The thermal history models presented here visualize how cooling of the basement rocks to shallower depths transpired. On the one hand, exhumation could be tectonic, as is the case, for example, for basement rocks located in the hanging wall of low-angle faults controlling the opening of sedimentary basins. For example, KM-04 is located in the hanging wall of an east-dipping low-angle normal fault, identified by Geard (2008). Hence, the AFT age could represent the age of tectonic exhumation. On the other hand, AFT ages can also constrain the timing of erosional removal of the exhumed basement blocks. These basement blocks consequently provide source material for the developing adjacent basins. Indeed, coarse conglomerates and breccias overlain by fluvial sandstones and fluvial and fluvial–deltaic mudstones are the typical sequence at the base of an offshore rift basin of the Gulf of Thailand (Morley & Racey 2011). These coarse-grained deposits are interpreted as local erosion products originating from removal of rock-burden of uplifted areas. The cause of rapid exhumation along the strike-slip fault zones is probably related to erosion during thickening and uplift in positive flower structures. Alternatively, the gravitational collapse that triggered extension in the Gulf of Thailand could have promoted a change from transpression to transtension along the strike-slip faults as well. In support of this model, extensional faults parallel to the strike of strike-slip faults in gneiss terrains are known from both the Mae Ping Fault zone in the Lansang national park (Lacassin et al. 1997) and from the Khao Chao area (Fig. 4a).
KM-14B lies west of the main Mae Ping Fault zone network, and east of the Three Pagodas Fault zone network. Denudation and its associated basement cooling occurred between 32 Ma and present time, and has a slightly slower rate than for the previous sample (Fig. 7). Strike-slip deformation in the region is very diffuse (Fig. 3), hence the effects are likely to be a more gradual regional exhumation over a broad area, rather than focused exhumation along a specific narrow strike-slip fault zone (in contrast to sample NT-02).
The late Oligocene AFT ages of KM-07 (23.9 ± 2.2 Ma), KM-08 (25.7 ± 1.9 Ma) and KM-09 (25.3 ± 2.5 Ma) and AHe ages for KM-07 (weighted mean 25.0 ± 4.2 Ma) and KM-09 (weighted mean 26.8 ± 2.4 Ma) obtained on the exposed plutons north of Chantaburi town could indicate continued cooling in the late Oligocene through movement along the Tha Mai Fault (Fig. 5). The Tha Mai Fault zone lies in the region of overlap between the branches of the Three Pagodas and the Mae Ping Fault zones (Ridd & Morley 2011) (Fig. 5). Here, it might be the case that a phase of dextral movement along the Mae Ping and Three Pagodas Fault zones exerts its influence on basement cooling. This has also been observed in the Chainat Duplex (Fig. 2), where it is estimated that dextral motion along the Mae Ping Fault took place with comparable late Oligocene–Miocene timing (Smith et al. 2007). Further SE in south Vietnam, dextral lateral motion estimated from 31 to 25 Ma along the Mae Ping Fault was responsible for a phase of compression in the Cuu Long basin (Schmidt et al. 2019).

|---|

From the text on basement cooling along Thailand's fault zones, extract the passage starting with "KM-14B lies west" and going on through "to sample NT-02).".

|---|

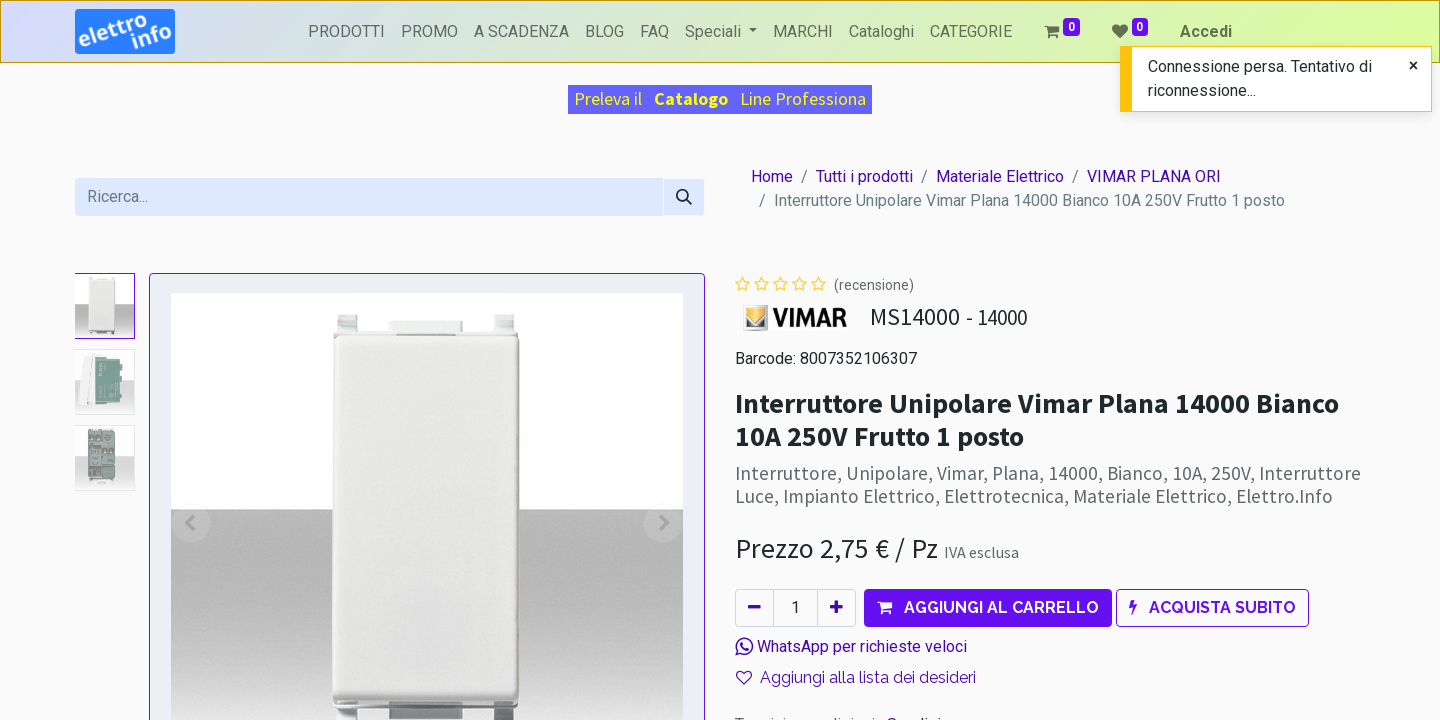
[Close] (1413, 66)
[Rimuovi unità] (754, 608)
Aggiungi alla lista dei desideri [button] (856, 677)
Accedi (1206, 31)
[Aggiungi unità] (836, 608)
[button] (988, 608)
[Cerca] (684, 197)
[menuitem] (346, 32)
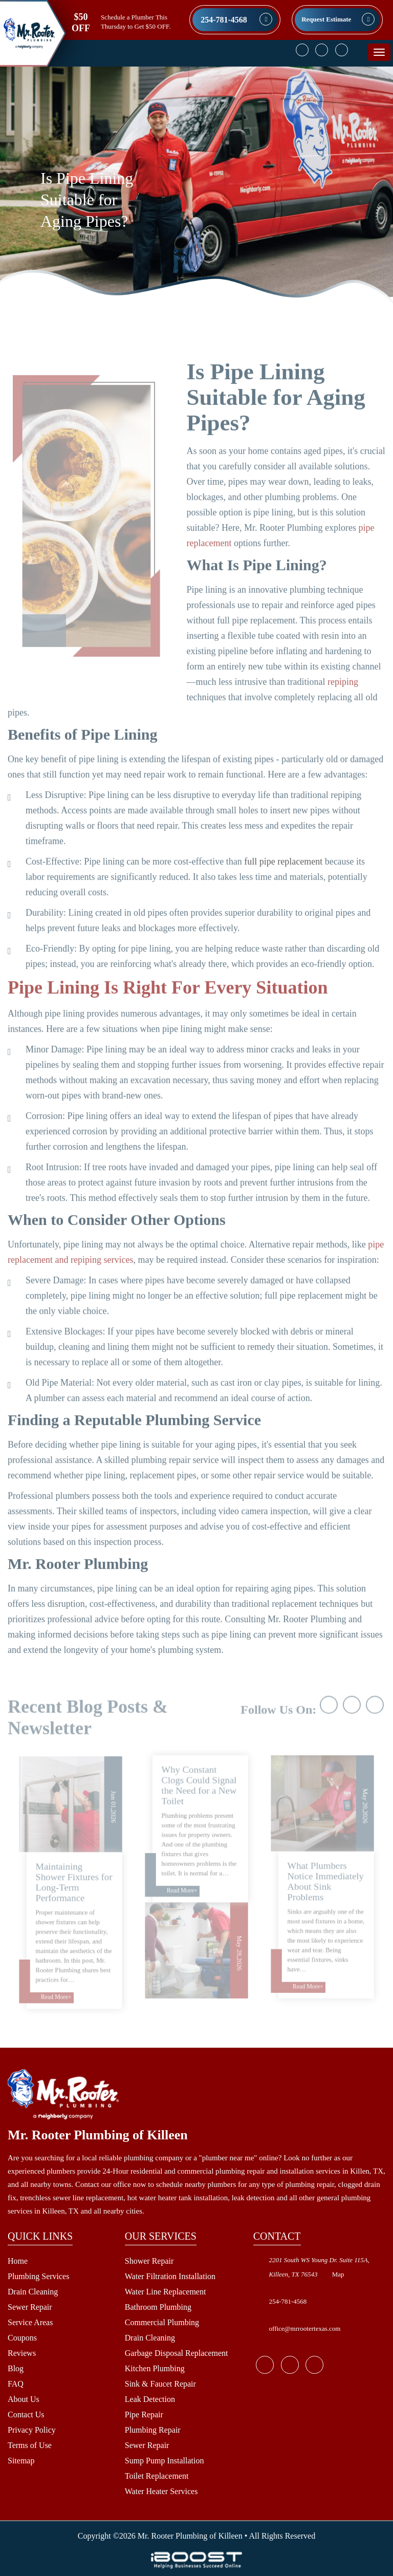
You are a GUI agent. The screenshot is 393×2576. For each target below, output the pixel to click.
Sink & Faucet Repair (160, 2383)
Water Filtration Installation (170, 2276)
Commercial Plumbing (162, 2322)
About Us (23, 2399)
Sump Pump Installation (164, 2460)
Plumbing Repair (153, 2429)
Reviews (22, 2353)
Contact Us (26, 2414)
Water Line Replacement (165, 2291)
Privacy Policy (32, 2429)
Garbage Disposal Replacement (176, 2353)
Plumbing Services (38, 2276)
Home (18, 2261)
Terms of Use (30, 2445)
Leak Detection (150, 2399)
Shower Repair (149, 2261)
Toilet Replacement (157, 2476)
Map (338, 2274)
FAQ (16, 2383)
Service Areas (30, 2322)
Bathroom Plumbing (158, 2307)
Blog (16, 2368)
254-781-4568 (224, 19)
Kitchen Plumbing (155, 2368)
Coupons (22, 2337)
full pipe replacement (283, 885)
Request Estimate (326, 19)
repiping (343, 705)
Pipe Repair (144, 2414)
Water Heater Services (161, 2491)
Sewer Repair (30, 2307)
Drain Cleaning (33, 2291)
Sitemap (21, 2460)
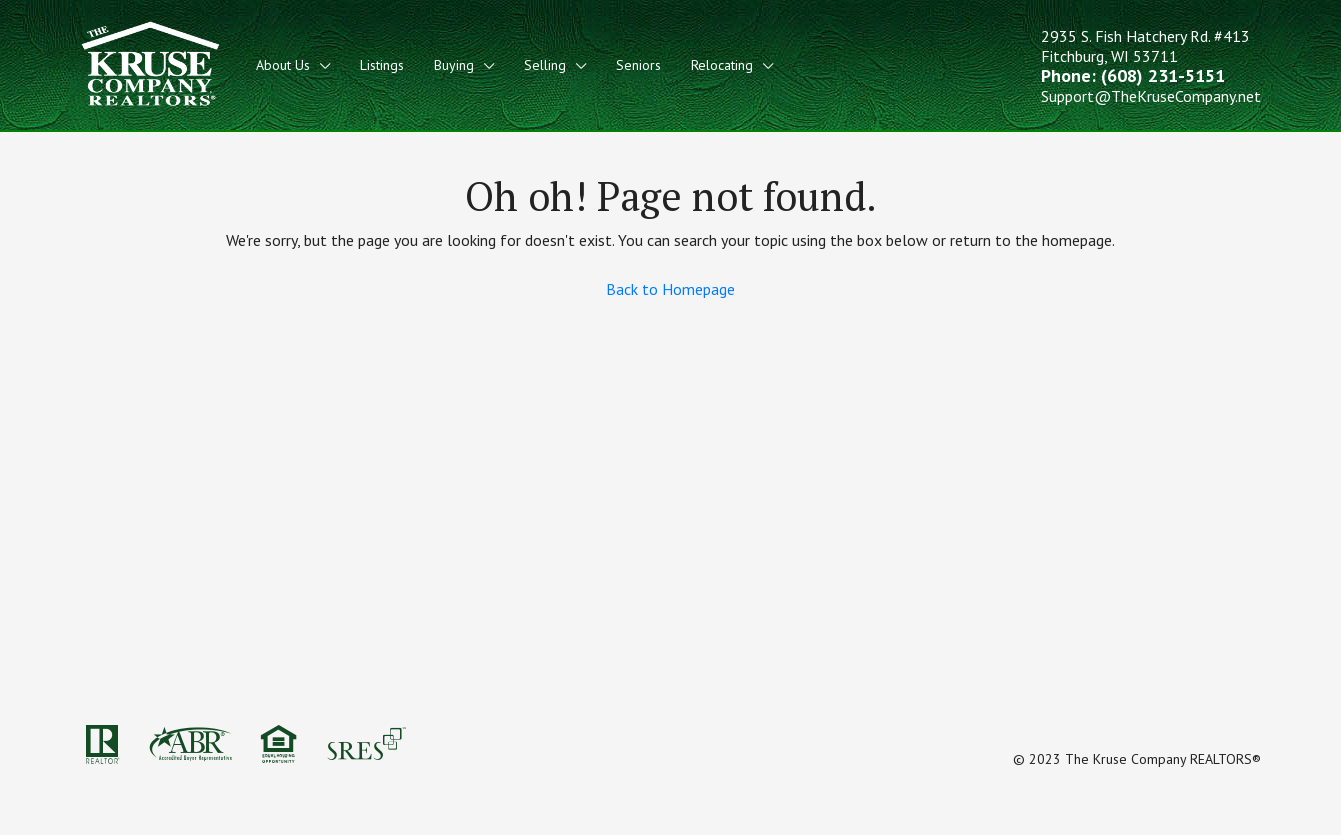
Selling (545, 65)
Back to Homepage (670, 289)
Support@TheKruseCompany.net (1151, 96)
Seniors (638, 65)
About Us (283, 65)
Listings (382, 65)
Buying (454, 65)
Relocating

|---|

● EXERCISE RESULT
KM-14B lies west of the main Mae Ping Fault zone network, and east of the Three Pagodas Fault zone network. Denudation and its associated basement cooling occurred between 32 Ma and present time, and has a slightly slower rate than for the previous sample (Fig. 7). Strike-slip deformation in the region is very diffuse (Fig. 3), hence the effects are likely to be a more gradual regional exhumation over a broad area, rather than focused exhumation along a specific narrow strike-slip fault zone (in contrast to sample NT-02).